A frozen conflict tends to denote the antithesis of both a hot war as well as a conflict in the midst of an active resolution process. While the war in Yemen remains one of the hottest conflict zones in the world, the Korea peace process represents a concerted effort to transform a long frozen conflict into one that is bilaterally resolved through peaceful means including through dialogue and the prospect of inter-Korean economic harmonisation.
For the past seven years, the conflict in Syria has been among the hottest if not the hottest war zone of the 21st century. Recent developments however point to the conflict transforming but not necessarily in the direction that all sides claim they desire (for radically different reasons).
Today it was confirmed that as per the Russo-Turkish agreement for de-escalation in Syria’s notorious Idlib Governorate, both opposition and government groups withdrew heavy weaponry from the de-militarised zone dividing the governorate between a de-facto Turkish/opposition zone of influence in the north and a Damascus/Russian zone of influence in the south.
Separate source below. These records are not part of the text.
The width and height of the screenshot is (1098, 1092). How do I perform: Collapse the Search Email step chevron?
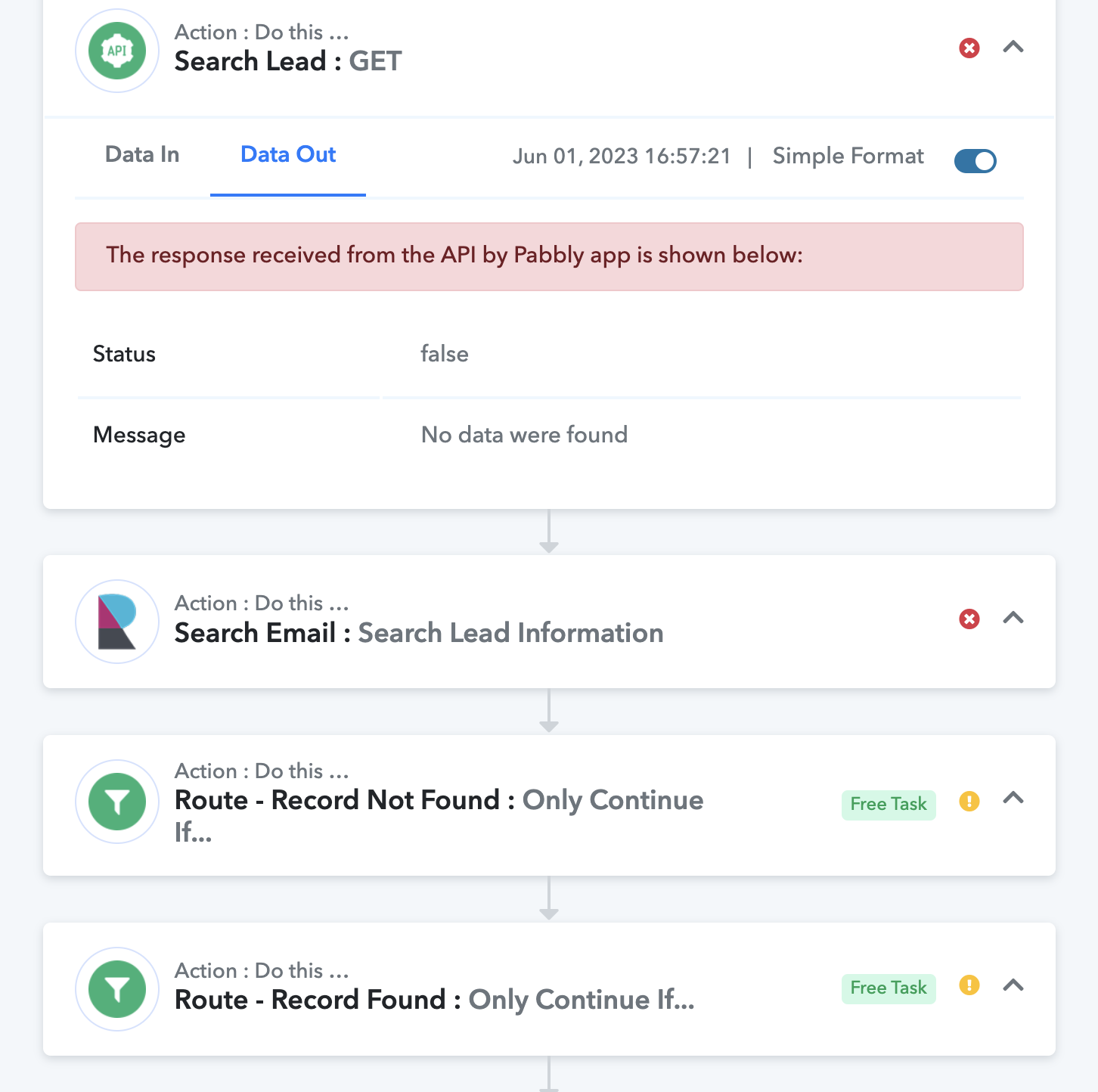(x=1013, y=618)
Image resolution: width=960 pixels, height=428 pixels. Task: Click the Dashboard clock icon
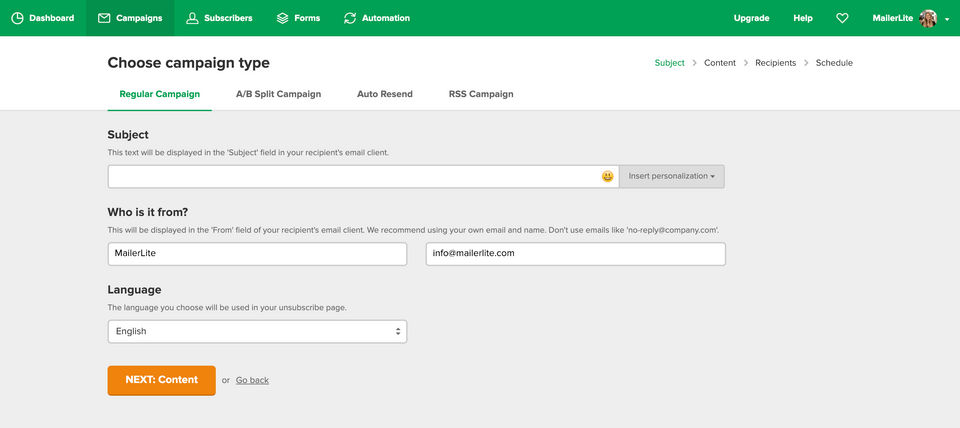coord(18,18)
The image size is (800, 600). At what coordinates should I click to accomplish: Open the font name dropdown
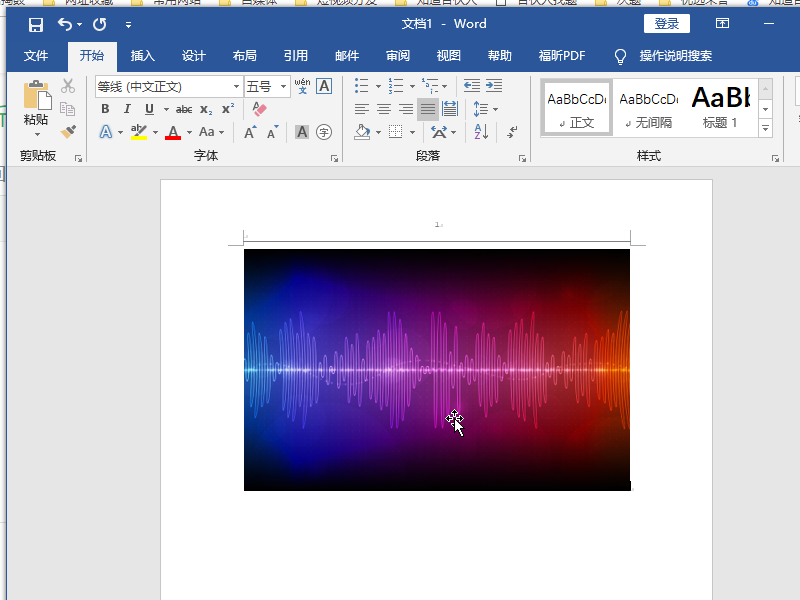[237, 87]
Much the same way that Germany and Korea were divided after 1945 and Vietnam was divided after 1954, so too does it appear that Idlib represents a dividing line between zones of influence that some of the most important parties to the Syrian conflict will now oversee. While internationally recognised terror groups including al-Qaeda/al-Nusrea appear to be acting in defiance of the agreement, the position of the terror organisation only makes it all the more easy for Turkey and Russia to coordinate a response against a hold-out to the otherwise widely accepted ‘mega-ceasefire’.
But beyond the self-evident division of Idlib into zones of influence, some key statements from major players in the conflict indicate that even at the level of rhetoric, the words used to describe the late-stage conflict are quickly metamorphosing into the language of a frozen conflict.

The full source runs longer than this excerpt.